Critics of Microsoft claim the company crushes competitors by copying or buying their innovations and aggressively marketing them under its own brand. Erickson says he gets a kick out of the eyebrows that inevitably raise when he whips out his Apple PowerBook laptop at company meetings.

That's akin to a Ford Motor Co. executive showing up in a Chevrolet for a meeting with the boss.

The two companies perpetuate the rivalry themselves. Apple co-founder Steve Jobs delights in taking pokes at the software behemoth up north of Cupertino, Calif., where Apple is based.

Subject of jokes

At the Consumer Electronics Show in Las Vegas in January, comedian Conan O'Brien joked at a presentation with Gates about going to a bar together: "I got so drunk that I woke up with a hooker; Bill got so drunk he woke up with an Apple computer."

Yet the two companies need each other.

When Apple was financially on the ropes in 1997, Microsoft took a $150 million stake in the company, ensuring that Apple users would be there as Office customers, and that the software giant would continue to provide products for Mac loyalists.
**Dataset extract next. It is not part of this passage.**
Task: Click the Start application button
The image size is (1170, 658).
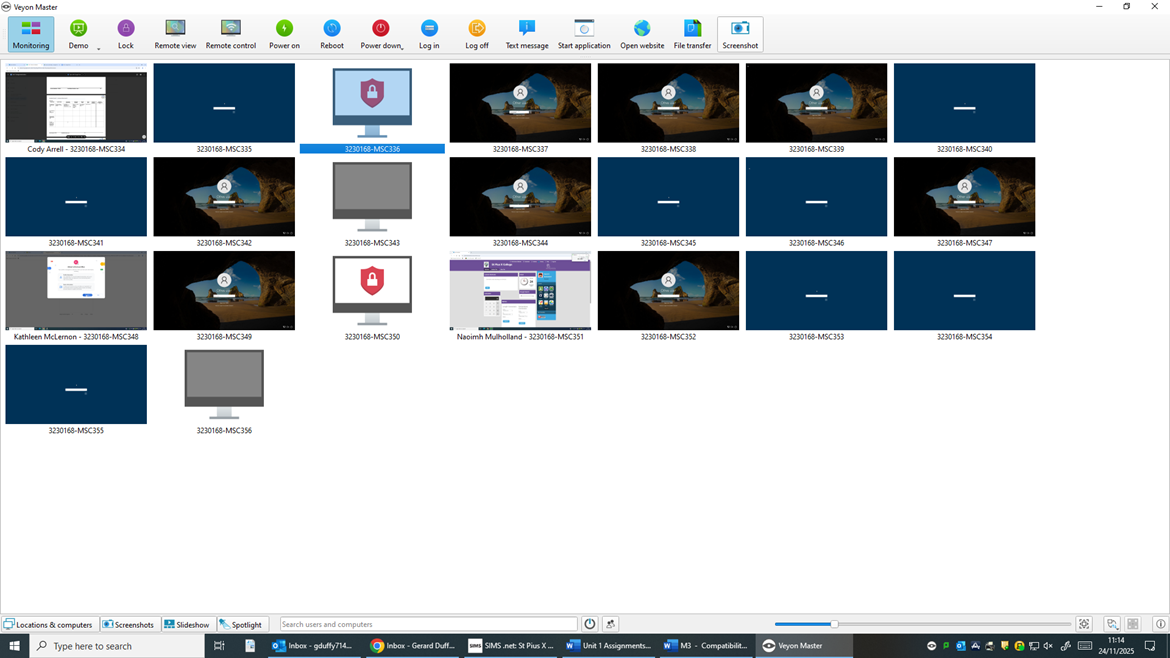Action: point(584,34)
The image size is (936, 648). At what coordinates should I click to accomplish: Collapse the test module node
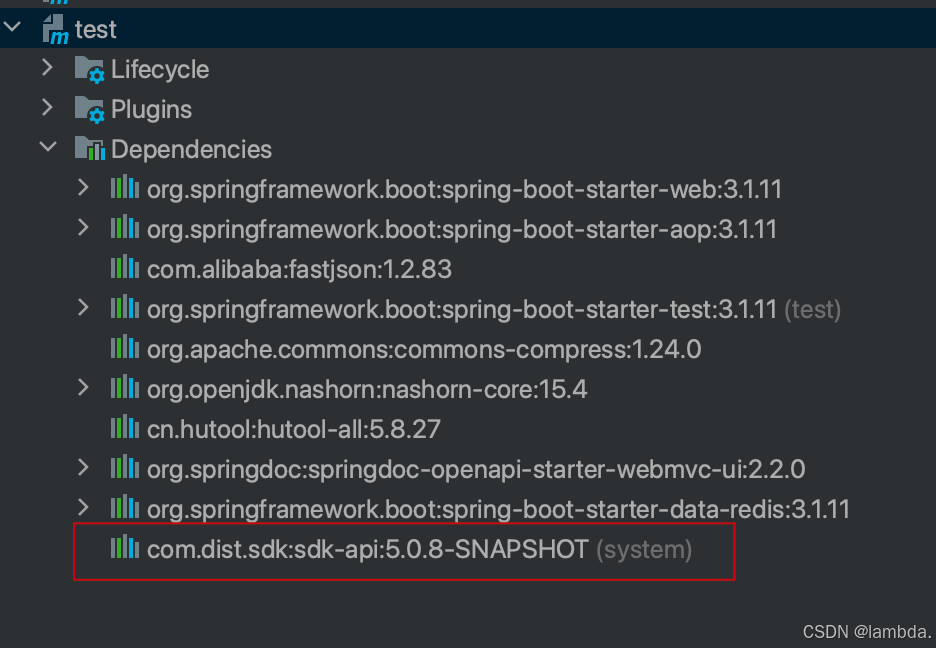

As companies, government agencies and universities became more dependent on sharing information over internal networks and the Internet, the importance of communicating across computing platforms grew, and the ability to load MS Word or Excel spreadsheet files from a Windows to a Mac machine and vice versa became crucial.

"It's a way for Microsoft to exercise some control over the market," says Charles Smulders, an analyst with technology market researcher Gartner Inc. Supporting Apple users, he says, also helps Microsoft soften hostility toward its perceived monopoly in operating system software.

Because it serves a different universe of PCs than those that run Windows, the Mac Business Unit isn't tied to releases of Office for Windows and operates on its own schedule. That means that Office 2004, which is for Macs, has features not available in Office 2003, the latest edition available for Windows PCs.

Usage growing

And Office for Mac usage is growing, says Microsoft's Erickson, who uses Windows on a Toshiba laptop and the Mac OS on an Apple PowerBook in his tidy corner office. "We've sold more copies of Office 2004 in the first three months than we did in the first six months of the last launch of Office for Mac," he said.

The autonomy of this relatively small division allows Microsoft programmers to cut loose and design the best software they can without having to conform to the parent company's restraints.

`Strategy tax'

"It shows what Office could really be if it weren't for the `strategy tax' - that every software product has to play into the overall Windows strategy," says Greg DeMichillie, lead analyst with independent researcher Directions on Microsoft. "Most of the new features of Office 2003 were about connecting to Windows servers, not making Word a better word processing program."

Continuing to write code for Mac users is one way to diversify. In recent months Microsoft has intensified its efforts to strengthen its presence in gaming, music downloading, software for small businesses, online advertising, and Internet and PC search functions.

"Microsoft isn't just a Windows company anymore," says Mark Stahlman, technology strategist with the brokerage Caris & Co.